Comunicazione Unica e DIRE: come funziona dal 2026
La Comunicazione Unica è una procedura esclusivamente telematica che coinvolge Camera di Commercio, Agenzia delle Entrate, INPS e INAIL. Consente di avviare un’attività e assolvere i principali adempimenti amministrativi con un unico invio al Registro delle imprese. Dal 12 febbraio 2026 la pratica non transita più dall’applicativo ComUnica — definitivamente dismesso — ma viene predisposta e trasmessa attraverso la funzione integrata nel servizio DIRE del sistema camerale oppure tramite software telematici abilitati.
Con un unico invio è possibile effettuare, quando ne ricorrono i presupposti, gli adempimenti:
- anagrafici e camerali per l’iscrizione al Registro delle imprese;
- fiscali, con apertura di partita IVA e codice fiscale;
- previdenziali presso l’INPS;
- assicurativi presso l’INAIL.
Restano esclusi dalla Comunicazione Unica alcuni adempimenti specifici, che devono essere gestiti direttamente sui portali degli enti competenti.
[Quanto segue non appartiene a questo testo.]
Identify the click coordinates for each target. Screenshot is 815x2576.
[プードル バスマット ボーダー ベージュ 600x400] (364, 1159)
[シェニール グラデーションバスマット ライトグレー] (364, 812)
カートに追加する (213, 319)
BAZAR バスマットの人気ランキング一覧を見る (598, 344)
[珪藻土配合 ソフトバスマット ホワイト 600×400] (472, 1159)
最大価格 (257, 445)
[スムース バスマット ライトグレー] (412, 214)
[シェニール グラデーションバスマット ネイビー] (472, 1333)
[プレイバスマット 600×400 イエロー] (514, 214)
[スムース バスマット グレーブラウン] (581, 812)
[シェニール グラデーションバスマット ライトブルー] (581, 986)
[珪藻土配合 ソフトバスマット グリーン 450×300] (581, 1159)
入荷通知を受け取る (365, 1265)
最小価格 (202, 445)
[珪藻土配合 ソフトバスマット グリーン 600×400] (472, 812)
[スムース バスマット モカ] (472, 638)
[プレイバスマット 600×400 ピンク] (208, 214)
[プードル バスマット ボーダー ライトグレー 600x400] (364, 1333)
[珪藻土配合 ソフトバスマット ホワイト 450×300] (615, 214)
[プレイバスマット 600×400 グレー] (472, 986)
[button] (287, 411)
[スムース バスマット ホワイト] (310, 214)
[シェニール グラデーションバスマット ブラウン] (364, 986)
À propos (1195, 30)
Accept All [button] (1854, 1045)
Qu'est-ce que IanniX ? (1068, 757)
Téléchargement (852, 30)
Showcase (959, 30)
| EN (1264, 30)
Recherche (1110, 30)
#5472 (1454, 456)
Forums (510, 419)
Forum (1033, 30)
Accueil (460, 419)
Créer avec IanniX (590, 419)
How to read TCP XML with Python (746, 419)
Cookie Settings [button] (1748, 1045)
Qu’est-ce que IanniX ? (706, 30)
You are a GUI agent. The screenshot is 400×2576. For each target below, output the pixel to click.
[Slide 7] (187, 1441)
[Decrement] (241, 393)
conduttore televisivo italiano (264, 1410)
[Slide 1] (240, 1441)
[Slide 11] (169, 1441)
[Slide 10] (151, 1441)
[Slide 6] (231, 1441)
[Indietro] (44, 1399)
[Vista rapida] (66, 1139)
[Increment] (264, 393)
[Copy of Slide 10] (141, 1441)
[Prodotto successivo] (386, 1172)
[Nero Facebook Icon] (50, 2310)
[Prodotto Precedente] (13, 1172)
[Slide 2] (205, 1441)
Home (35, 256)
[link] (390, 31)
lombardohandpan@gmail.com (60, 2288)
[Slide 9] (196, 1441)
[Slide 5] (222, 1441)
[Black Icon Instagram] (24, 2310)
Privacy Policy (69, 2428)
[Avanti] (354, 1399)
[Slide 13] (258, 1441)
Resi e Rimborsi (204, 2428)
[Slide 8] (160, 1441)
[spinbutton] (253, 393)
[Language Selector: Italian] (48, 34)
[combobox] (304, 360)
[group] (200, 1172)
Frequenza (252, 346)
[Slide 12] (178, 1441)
Per l’INAIL non rientrano nella procedura:
- le variazioni relative al rischio assicurato ai fini della tariffa dei premi;
- le comunicazioni dei dati retributivi;
- le iscrizioni di soggetti che non sono imprese;
- le posizioni del settore marittimo e le polizze speciali.
In questi casi l’adempimento va effettuato direttamente sul portale INAIL in modalità telematica.